Assim, o que de fato muda é que não será o maior que vencerá o menor, mas sim o mais ágil é que vencerá o mais lento. É preciso ser ágil, pensar rápido e agir mais rapidamente ainda. É preciso criar mecanismos eficazes para que nossos funcionários participem ativamente dos processos de decisão, planejamento e implementação de forma positiva e proativa. É preciso criar na empresa a necessária “inteligência” para analisar dados demográficos, psicográficos e tendências futuras. É preciso conhecer cada vez melhor os mercados em que atuamos. É preciso, enfim, mudar, antes que seja tarde e mudar constantemente, pois a única certeza estável deste século XXI é a certeza de que tudo vai mudar a cada dia mais aceleradamente.
E o que a Antropologia Corporativa tem a ver com tudo isso?
Desde o australopitecus passaram-se três milhões de anos. Não houve nenhum período da história do homem em que tivéssemos tido tantas mudanças ocorrendo ao mesmo tempo. Viver, empresariar, trabalhar hoje é um desafio muito maior, muito mais complexo do que viver, empresariar, trabalhar a décadas atrás.
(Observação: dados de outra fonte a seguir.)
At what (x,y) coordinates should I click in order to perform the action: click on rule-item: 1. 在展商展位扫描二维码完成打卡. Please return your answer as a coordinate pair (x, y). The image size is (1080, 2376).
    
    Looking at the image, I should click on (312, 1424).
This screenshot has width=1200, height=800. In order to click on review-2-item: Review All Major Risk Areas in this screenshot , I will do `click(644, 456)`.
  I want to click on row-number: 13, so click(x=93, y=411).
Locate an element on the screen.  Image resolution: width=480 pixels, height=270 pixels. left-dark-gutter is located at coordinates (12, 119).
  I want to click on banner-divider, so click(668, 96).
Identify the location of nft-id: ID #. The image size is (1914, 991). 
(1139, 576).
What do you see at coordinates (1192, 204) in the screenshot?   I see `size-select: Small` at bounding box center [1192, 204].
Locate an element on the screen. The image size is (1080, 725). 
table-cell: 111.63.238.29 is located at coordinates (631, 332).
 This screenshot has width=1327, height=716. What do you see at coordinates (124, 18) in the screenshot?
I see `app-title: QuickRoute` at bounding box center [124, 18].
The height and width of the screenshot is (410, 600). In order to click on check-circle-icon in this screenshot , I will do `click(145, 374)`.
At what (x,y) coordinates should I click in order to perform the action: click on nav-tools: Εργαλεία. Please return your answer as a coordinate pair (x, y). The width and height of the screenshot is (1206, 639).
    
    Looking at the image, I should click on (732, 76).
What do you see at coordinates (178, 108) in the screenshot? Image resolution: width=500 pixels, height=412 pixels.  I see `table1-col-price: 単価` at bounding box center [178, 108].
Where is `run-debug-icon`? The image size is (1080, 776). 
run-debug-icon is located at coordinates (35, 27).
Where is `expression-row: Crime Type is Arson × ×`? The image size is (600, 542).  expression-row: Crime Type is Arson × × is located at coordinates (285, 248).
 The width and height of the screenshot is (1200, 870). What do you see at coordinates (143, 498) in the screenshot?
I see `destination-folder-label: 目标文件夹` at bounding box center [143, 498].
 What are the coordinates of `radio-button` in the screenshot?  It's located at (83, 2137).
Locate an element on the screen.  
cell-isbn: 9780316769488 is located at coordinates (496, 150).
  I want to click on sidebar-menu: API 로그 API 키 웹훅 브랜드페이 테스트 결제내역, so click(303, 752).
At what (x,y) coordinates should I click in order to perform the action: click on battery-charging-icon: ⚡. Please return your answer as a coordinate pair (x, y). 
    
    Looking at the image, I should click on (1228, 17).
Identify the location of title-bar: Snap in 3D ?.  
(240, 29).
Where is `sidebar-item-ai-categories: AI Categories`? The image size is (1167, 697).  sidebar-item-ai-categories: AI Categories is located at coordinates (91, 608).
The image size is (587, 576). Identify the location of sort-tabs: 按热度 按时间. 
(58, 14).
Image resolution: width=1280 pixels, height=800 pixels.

Se esses 3 milhões de anos fossem apenas um ano, essas mudanças radicais na ciência e na tecnologia seriam os últimos 15 segundos apenas. O ser humano não é “preparado” para esse “passo” de mudança. Não há ser humano “modelo novo” para enfrentar os desafios da globalização e do ciclo de vida curta dos produtos e do próprio conhecimento. O homem hoje tem que ser um “novo homem” para poder sobreviver e vencer.
O que a antropologia corporativa faz é justamente analisar essas mudanças na vida corporativa e estabelecer, por pesquisas de observação participante, quais os “motivos” que as empresas em geral podem ter e a empresa pesquisada e cliente pode encontrar no seu conjunto de pessoas para levá-la ao sucesso. Isso é “motivação”. Motivação é encontrar os “motivos” muitas vezes escondidos dentro da cultura empresarial para fazer daquela organização um grupo harmônico, coeso, competitivo, aguerrido, inovador e comprometido. E fazer com que esses “motivos” sejam transformados em “ação” ou seja, produtos e serviços que façam da empresa, uma empresa vencedora e das pessoas que nela trabalham, pessoas realizadas, felizes.
Análises e ferramentas tradicionais não funcionam mais. Modismos em modelos de gestão acabam sendo passageiros e não trazem resultados duradouros. Sem deixar de usar todos os recursos da mais alta tecnologia e ciência disponíveis, a sensação geral é de é preciso voltar ao “básico” da simplicidade e da compreensão dos “motivos” humanos para fazer, empreender, vencer.